Watching Game 5 of the World Series on Monday and seeing Texas Rangers first baseman Mitch Moreland crank a crucial solo home run, it reminded me of a conversation I had with Baseball America national writer Aaron Fitt comparing the Rangers' young player with the Washington Nationals' Tyler Moore.
There are similarities between the two sluggers, except for what side of the batter's box they step in to. One hits lefty (Moreland) and the other is a righty (Moore), but both played college ball at Mississippi State and each grew up in the Magnolia State. Moore followed Moreland with the Bulldogs at first base in 2008.
The Rangers' first baseman has played 181 games in the big leagues since 2010 and Texas has sometimes utilized the Amory, Miss., native in right field.
The way the Rangers have found a way to get Moreland's bat in the lineup could be used as an example for Moore's progress with the Nationals.
This offseason, Brandon, Miss., native Moore worked for 10 days at instructional league in the outfield after spending most of his career as a first baseman in the minor leagues.

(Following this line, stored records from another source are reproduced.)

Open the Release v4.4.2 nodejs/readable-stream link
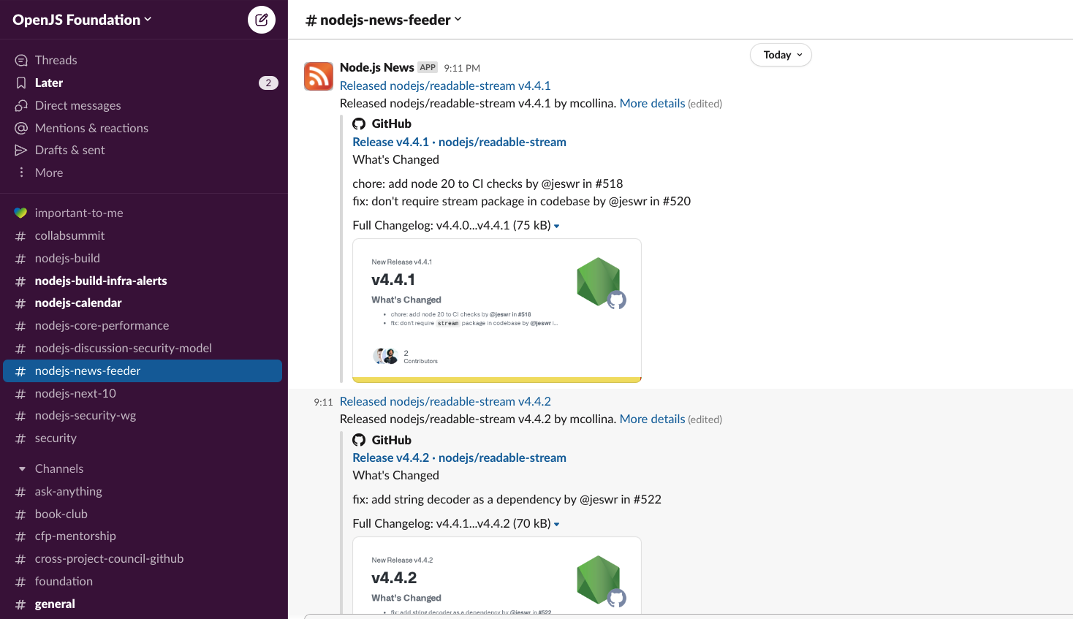The image size is (1073, 619). point(459,457)
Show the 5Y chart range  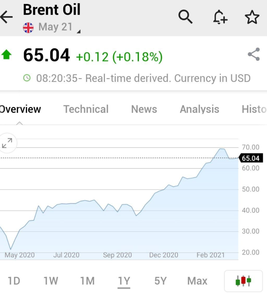tap(161, 281)
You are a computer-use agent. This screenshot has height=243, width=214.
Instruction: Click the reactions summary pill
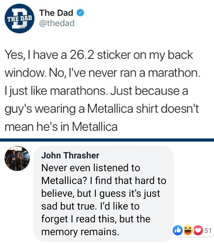193,231
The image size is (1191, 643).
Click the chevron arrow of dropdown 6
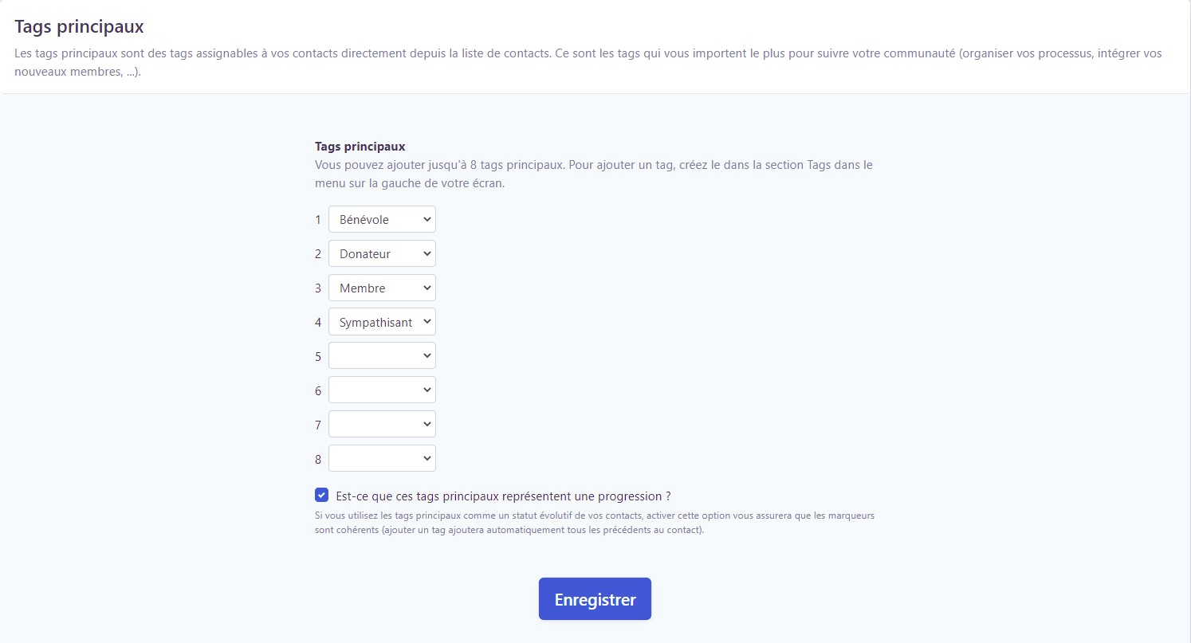(x=427, y=390)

Moreland played more outfield for the Triple-A Oklahoma City RedHawks
Fitt said this option of having the power hitting Moore get some experience in the outfield could help get the 24-year old to the big leagues at a faster pace if he is blocked at first by Adam LaRoche or Chris Marrero.
"Moore's power hitting is intriguing," Fitt said. "With 30 homers in back-to-back seasons, there are not many players in baseball who can say they were able to accomplish that. I don't know if he fits best at first base, ideally, but he could be a guy like Mitch Moreland who can play in the outfield as well, that could help to get his bat to D.C. quicker.
"Marrero reached the big leagues this season but the jury is still out on where he will fit in long term Moore has a higher ceiling because his power seems more playable. Moore might be the best option at first base down the road."
Moore has hit a combined 62 homers the past two seasons in the minor leagues at Single-A Potomac and Double-A Harrisburg, and most likely will get a promotion to Triple-A Syracuse for 2012.
Similar to Moreland or Michael Morse, the more positions Moore can play and play well will make him an easy choice for that first opportunity late next season with the Nationals.